[Stored records]
• • •

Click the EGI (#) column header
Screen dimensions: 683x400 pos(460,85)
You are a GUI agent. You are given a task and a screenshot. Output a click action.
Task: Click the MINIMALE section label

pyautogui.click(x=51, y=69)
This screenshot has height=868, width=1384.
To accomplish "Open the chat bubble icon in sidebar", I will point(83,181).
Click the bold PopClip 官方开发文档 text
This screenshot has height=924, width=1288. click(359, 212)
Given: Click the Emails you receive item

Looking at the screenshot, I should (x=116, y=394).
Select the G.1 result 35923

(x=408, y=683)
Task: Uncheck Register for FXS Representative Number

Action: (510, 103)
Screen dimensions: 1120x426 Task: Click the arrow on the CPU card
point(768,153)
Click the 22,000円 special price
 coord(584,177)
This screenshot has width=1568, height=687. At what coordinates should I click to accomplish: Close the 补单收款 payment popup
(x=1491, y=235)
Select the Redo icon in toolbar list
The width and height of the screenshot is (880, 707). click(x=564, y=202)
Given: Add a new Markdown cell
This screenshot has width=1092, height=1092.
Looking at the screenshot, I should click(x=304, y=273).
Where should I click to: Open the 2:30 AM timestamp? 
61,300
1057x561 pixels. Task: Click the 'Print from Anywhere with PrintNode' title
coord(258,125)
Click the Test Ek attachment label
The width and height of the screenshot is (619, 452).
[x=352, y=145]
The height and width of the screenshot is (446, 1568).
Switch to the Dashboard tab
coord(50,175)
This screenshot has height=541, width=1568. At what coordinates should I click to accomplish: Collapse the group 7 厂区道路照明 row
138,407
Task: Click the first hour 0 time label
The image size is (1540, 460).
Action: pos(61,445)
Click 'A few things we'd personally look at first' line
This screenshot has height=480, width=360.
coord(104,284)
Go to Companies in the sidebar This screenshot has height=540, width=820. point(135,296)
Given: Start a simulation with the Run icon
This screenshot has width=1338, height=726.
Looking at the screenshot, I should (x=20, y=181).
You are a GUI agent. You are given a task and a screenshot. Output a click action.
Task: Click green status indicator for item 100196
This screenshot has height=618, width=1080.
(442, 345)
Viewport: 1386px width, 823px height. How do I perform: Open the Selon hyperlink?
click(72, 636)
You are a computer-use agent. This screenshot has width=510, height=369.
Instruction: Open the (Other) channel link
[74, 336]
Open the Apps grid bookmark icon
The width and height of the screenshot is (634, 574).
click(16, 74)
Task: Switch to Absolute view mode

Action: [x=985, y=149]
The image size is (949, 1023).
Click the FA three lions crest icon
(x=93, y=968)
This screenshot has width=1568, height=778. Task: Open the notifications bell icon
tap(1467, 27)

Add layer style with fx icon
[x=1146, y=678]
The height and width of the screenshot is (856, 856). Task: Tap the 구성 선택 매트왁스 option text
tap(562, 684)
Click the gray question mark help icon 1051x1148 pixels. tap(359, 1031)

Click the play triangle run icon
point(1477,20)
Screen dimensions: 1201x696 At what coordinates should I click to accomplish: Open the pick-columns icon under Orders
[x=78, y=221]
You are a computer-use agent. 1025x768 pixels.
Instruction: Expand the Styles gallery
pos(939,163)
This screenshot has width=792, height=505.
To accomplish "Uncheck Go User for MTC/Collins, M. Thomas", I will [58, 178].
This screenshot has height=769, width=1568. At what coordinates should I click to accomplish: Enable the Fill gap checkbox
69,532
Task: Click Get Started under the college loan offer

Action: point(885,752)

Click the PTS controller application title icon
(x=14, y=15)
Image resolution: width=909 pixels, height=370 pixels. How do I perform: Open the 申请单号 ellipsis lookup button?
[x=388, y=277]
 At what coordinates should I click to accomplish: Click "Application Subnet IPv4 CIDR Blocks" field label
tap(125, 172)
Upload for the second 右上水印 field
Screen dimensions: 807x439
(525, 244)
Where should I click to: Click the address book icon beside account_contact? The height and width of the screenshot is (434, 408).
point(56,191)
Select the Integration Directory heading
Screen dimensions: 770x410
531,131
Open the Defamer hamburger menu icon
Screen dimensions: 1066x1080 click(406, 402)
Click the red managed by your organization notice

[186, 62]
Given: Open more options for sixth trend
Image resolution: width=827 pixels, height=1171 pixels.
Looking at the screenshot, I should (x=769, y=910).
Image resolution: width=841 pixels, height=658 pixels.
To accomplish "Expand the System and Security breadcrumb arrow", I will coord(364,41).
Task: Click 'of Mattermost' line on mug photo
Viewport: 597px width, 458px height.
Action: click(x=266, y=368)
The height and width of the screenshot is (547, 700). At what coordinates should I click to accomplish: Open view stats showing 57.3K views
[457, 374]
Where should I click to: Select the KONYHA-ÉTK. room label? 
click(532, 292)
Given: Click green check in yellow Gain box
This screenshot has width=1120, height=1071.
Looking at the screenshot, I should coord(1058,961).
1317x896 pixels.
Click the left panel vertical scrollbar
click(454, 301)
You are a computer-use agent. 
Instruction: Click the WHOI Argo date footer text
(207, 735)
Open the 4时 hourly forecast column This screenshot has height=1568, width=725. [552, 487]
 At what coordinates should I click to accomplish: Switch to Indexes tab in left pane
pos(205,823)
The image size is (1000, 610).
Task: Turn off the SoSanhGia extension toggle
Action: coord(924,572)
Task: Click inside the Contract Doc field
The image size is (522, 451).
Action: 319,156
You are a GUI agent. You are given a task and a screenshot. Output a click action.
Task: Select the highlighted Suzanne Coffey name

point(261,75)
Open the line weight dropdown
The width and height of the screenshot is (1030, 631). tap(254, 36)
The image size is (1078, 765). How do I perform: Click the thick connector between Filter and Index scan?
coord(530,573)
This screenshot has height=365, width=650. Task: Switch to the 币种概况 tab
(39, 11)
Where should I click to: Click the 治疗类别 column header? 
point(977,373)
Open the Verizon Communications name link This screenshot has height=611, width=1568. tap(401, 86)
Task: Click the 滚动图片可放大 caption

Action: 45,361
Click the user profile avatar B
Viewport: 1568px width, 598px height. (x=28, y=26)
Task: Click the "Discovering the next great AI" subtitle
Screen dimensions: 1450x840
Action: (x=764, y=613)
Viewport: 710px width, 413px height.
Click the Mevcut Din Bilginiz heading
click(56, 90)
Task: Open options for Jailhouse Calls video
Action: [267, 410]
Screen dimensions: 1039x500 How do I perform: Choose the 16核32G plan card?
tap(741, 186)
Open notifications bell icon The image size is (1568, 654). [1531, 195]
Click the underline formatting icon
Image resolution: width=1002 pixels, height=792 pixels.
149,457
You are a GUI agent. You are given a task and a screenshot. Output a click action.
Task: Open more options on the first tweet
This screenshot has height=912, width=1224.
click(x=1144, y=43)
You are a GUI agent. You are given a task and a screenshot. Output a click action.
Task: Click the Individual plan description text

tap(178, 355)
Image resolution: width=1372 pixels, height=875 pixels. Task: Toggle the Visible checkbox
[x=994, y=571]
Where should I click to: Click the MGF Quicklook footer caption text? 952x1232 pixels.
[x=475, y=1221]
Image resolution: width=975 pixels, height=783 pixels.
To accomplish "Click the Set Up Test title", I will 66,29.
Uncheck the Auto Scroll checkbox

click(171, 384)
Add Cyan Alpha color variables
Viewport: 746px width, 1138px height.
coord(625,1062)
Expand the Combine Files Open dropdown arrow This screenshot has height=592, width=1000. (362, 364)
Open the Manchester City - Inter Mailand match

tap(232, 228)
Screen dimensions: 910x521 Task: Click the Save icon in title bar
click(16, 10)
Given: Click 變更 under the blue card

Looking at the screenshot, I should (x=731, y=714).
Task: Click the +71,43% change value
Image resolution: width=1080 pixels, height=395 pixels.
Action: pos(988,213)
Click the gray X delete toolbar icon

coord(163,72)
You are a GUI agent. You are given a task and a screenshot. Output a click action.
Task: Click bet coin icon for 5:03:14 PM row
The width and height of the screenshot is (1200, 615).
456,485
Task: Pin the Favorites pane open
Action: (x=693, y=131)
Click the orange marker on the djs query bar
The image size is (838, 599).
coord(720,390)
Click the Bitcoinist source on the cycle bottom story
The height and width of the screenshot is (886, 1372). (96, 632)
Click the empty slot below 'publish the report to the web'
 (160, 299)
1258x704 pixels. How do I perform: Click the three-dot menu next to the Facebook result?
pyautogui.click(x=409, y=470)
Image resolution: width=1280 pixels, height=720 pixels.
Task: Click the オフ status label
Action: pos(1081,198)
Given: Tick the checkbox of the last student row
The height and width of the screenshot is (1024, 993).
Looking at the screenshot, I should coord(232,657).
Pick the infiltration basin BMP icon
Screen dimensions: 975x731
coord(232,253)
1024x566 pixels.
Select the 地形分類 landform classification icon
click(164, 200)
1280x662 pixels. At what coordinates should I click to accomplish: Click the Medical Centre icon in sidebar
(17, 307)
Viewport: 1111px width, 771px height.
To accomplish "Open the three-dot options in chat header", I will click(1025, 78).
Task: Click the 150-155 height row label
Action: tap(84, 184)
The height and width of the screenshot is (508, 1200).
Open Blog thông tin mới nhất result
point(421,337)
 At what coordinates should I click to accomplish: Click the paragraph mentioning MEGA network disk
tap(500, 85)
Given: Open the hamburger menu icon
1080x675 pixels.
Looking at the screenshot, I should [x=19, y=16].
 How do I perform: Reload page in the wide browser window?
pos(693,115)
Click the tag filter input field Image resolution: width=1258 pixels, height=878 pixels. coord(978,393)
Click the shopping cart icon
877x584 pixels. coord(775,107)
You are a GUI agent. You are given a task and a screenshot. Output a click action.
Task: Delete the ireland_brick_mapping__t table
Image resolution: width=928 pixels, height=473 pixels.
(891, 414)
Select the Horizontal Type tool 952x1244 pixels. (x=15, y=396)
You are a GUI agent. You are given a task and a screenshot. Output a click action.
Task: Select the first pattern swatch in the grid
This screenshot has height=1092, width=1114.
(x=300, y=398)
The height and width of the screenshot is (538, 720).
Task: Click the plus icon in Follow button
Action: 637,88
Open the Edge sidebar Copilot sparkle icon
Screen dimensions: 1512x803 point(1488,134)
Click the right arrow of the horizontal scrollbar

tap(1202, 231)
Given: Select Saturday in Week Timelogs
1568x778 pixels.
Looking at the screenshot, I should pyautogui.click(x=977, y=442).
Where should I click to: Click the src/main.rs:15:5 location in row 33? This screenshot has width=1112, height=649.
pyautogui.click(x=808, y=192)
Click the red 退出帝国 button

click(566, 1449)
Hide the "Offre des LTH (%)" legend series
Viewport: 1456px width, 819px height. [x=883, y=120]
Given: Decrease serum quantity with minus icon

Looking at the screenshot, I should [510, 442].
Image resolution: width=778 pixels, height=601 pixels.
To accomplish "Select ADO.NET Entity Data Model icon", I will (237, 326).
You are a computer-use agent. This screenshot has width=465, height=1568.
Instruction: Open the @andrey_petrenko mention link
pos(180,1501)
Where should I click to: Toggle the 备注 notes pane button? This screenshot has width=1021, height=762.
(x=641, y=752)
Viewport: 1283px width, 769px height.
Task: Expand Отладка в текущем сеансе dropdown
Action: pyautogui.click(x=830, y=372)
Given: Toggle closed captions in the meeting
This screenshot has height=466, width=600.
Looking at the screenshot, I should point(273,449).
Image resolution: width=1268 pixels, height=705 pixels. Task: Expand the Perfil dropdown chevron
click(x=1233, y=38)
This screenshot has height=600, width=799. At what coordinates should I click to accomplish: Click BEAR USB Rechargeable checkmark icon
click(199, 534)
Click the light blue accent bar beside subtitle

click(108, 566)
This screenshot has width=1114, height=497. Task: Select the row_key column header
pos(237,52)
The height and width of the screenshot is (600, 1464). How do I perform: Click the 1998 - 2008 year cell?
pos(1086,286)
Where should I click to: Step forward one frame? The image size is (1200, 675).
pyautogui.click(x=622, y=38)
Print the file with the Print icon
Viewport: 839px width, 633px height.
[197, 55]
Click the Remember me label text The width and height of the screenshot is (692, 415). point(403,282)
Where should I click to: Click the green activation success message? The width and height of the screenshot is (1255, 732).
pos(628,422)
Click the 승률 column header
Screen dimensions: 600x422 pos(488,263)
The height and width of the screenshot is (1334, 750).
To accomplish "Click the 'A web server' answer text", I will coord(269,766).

• • •

The number of lines in the data that contain the word "computer" is all that should be stated.

▶ RESULT FOR THIS EXERCISE
4